I want to talk a bit about where I am w/ にほんご。

I am loving the language so far, and am excited that I'm able to read characters randomly and recognize Japanese phrases spoken by にほんじん around campus.

First, some background: わたしは ドイツご を よねんせい から じゅうねんせい まで べんきょしました。 (I can use -ねんせい for grade school, right?)

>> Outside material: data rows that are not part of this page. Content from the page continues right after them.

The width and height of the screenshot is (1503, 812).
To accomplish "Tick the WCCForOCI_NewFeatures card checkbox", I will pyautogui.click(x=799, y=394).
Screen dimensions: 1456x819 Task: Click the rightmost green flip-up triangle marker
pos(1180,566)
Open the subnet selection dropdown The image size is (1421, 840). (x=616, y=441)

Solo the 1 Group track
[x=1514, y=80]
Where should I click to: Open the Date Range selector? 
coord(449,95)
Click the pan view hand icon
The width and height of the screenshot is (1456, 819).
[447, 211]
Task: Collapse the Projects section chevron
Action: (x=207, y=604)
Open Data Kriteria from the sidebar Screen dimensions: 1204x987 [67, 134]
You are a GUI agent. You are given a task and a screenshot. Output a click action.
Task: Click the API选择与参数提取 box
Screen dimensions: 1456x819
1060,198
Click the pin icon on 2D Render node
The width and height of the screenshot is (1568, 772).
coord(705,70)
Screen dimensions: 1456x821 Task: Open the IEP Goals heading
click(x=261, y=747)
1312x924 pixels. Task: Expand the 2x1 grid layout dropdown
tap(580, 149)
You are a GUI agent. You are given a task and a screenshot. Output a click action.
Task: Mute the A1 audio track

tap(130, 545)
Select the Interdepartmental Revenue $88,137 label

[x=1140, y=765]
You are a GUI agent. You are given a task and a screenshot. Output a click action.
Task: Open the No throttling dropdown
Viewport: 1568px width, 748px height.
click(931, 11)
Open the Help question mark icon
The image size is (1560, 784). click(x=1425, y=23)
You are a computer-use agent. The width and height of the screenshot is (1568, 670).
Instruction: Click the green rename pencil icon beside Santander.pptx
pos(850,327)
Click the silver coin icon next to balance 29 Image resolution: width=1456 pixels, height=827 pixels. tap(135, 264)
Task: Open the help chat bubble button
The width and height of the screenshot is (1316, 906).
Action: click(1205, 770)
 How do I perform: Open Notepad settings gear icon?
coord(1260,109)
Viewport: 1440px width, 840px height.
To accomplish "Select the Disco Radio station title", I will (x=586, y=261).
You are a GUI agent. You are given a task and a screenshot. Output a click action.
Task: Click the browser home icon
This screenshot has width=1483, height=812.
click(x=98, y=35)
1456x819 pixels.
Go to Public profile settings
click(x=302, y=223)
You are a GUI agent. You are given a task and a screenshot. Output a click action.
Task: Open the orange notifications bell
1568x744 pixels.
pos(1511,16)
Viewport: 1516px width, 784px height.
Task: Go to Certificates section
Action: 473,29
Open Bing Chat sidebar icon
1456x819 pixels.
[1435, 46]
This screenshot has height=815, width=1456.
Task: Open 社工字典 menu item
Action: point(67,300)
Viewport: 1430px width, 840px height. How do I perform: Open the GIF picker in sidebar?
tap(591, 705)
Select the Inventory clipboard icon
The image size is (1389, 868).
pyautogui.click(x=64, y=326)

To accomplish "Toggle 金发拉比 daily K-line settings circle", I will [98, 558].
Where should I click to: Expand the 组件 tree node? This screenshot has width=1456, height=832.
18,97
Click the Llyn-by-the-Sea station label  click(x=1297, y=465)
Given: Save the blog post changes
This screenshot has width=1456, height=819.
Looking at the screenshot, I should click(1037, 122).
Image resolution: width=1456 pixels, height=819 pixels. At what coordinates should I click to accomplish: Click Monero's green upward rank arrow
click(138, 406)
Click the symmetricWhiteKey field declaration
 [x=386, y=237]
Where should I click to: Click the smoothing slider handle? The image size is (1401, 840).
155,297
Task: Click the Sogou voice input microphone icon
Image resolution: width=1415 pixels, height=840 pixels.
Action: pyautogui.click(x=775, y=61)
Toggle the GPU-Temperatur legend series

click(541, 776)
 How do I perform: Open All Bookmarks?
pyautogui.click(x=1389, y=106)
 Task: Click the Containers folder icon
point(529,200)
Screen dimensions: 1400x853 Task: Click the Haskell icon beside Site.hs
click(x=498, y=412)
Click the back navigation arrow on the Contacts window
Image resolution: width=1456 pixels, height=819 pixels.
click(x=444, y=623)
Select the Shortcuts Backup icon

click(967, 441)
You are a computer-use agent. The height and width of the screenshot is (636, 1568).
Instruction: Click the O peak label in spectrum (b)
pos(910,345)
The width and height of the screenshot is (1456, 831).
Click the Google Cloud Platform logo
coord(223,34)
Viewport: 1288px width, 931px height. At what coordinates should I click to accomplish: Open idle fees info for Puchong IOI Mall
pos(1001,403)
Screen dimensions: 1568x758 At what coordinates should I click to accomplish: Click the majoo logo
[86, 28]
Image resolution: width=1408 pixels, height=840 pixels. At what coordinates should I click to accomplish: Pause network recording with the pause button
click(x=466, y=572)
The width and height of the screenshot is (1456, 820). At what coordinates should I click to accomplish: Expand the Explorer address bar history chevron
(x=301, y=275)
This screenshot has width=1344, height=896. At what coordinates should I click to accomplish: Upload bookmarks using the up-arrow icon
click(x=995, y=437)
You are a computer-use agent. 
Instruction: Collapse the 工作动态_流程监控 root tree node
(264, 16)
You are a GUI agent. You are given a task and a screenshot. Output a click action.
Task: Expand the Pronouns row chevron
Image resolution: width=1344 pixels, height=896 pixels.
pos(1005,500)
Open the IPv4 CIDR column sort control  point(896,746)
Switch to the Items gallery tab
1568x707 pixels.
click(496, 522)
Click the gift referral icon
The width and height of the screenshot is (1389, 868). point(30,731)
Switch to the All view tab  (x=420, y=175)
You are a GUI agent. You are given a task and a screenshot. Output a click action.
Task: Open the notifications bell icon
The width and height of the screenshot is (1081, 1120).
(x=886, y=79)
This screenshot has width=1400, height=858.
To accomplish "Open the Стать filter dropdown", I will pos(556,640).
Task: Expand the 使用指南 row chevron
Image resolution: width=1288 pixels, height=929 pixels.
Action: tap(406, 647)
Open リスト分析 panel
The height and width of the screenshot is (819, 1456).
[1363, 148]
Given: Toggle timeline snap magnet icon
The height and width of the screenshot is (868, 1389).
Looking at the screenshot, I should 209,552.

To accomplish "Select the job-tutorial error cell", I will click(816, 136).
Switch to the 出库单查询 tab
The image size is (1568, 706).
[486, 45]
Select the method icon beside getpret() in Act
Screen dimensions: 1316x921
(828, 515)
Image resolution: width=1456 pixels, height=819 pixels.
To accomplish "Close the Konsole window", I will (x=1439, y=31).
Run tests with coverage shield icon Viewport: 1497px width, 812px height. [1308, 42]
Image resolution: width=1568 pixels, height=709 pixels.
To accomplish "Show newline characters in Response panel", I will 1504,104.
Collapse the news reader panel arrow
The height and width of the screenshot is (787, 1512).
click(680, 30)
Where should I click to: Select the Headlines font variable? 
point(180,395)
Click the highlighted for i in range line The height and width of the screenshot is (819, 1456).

Things I'm good at so far: sentence structure and よみます- Japanese- when it comes to syntax, word order, and structure- I've found to be much easier than English or German: even though it's annoying to know all the different markers (と、に、は、を、へ,etc) it makes understanding sentences easier, and allows for switching sentence order to be less confusing. After learning ひらがな, reading is really easy: another good thing about Japanese is how each character combination always stands for the same sound- if you can say it in Japanese, you can spell it, and vice versa: the same can't be said for German to some extent, and is very true for English

The things I still need a little work on: speaking and writing- when I see 'り', I automatically think "oh.. that's 'ri'." However, when I see/think 'ri', I don't always think, or it's slower to think "ああ、 ’り’ です。" Understand? Also, as I've already said before, my English handwriting is pretty bad to begin with (I taught 2nd graders over the summer, and some had better handwriting than I), and I'm pretty bad at drawing, so all this translates to some pretty ugly す、む、ね、お, etc.
I still get tongue-tied whenever too many し appear in a word (どういたしまして, しつれいします, etc), and my speaking in general is too slow: I already speak slower English than is normal for a native speaker, and Japanese is spoken much faster than German and English (not enough hard consonants), so I may be doomed to forever speak like a Japanese child...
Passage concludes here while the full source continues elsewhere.